こんにちは。フリーライターの少年Bです。あんまり深いことを考えずに、なんとなくフリーランスとして働くことになって4年が経ちます。これまでぼんやり生きてきたのですが、気付けばアラフォーと呼ばれる年齢に突入。だんだん将来のことが不安になってきました。
そもそも、フリーランスはいったいどうやって生き抜いていけばいいんでしょうか。キャリア形成のためには何が必要なんでしょう……。

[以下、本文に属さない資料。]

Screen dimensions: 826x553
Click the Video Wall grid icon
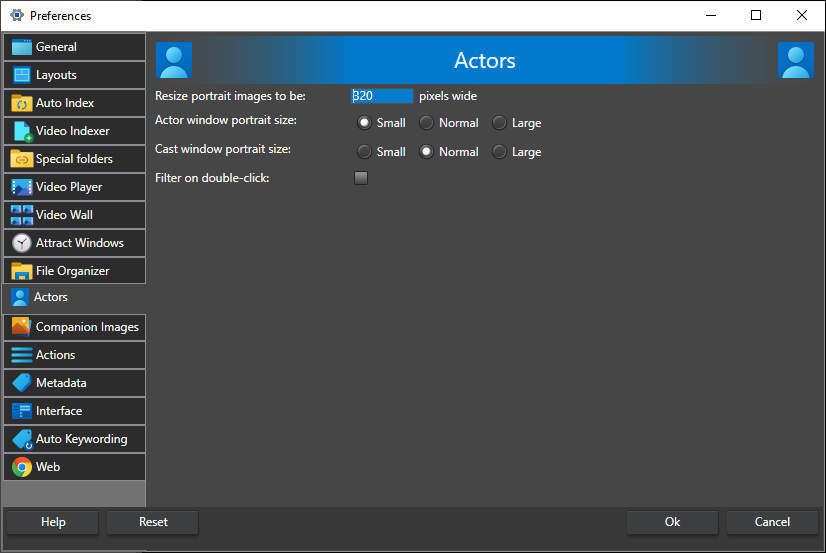(21, 215)
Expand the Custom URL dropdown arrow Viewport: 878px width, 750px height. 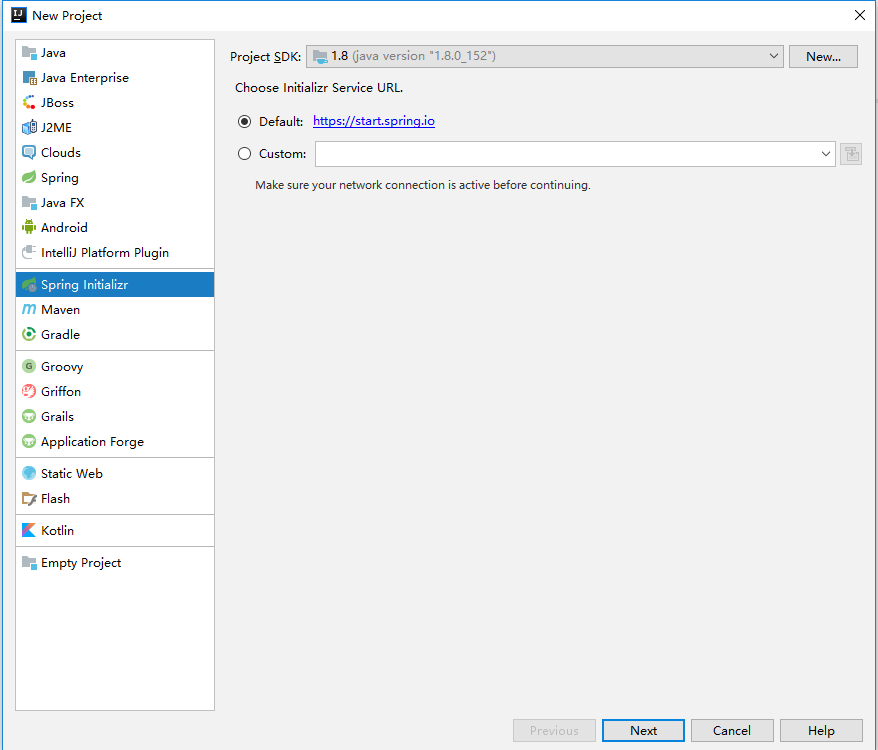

そこで、今回はフリーランスに関する研究を数多く発表している、長野大学准教授の松永先生に、フリーランスのキャリア形成や生き残り方についてお話をうかがいました。
松永伸太朗 先生
長野大学 企業情報学部 企業情報学科 准教授。アニメ産業・IT企業・救急医療などをフィールドとした質的な労働調査に基づき、フリーランサーの働き方・職場コミュニケーション・オフィスデザインなどに関する業績を複数発表している。主著に『アニメーターはどう働いているのか:集まって働くフリーランサーたちの労働社会学』『21世紀の産業・労働社会学:「働く人間」へのアプローチ』(ともにナカニシヤ出版)など。
聞き手:少年B
介護士、建築士と12年の会社員生活を経てライターになったフリーランス4年目。こまかいことは何もわからないままフリーになってしまったので、最近ちょっぴり将来が不安。
目次
約7割がフリーランス。アニメーターにみる労働社会学
微妙なバランスで成り立っている、フリーランスのコミュニティ
約7割がフリーランス。アニメーターにみる労働社会学
少年B:
松永先生はフリーランスの研究をしているとのことなんですが、研究の内容について教えていただけますか。
松永:
はい、私の専門分野は「労働社会学」です。この学問では、かなり昔から労働者の連帯について研究しています。
少年B:
フリーランス=個人というイメージがありますが、なぜその分野でフリーランスの研究を……?
松永:
私はもともとアニメーターの研究をしていたんです。大学生のときにアニメをよく見ていたのと、世間的にもアニメ産業の労働問題についての実態調査が出だした時期だったので、半ばノリでアニメ産業の労働問題についての卒業論文を出したんです(笑)。
少年B:
ノリで!?
松永:
ええ。本当は違う分野の研究がしたかったんですが、あまりいい卒論が書けず、ちょっと悔しいなと思って、大学院生になってからもアニメーターの研究を続けたんですね。実際にアニメーターとして働いている方々に話を聞いてみたり。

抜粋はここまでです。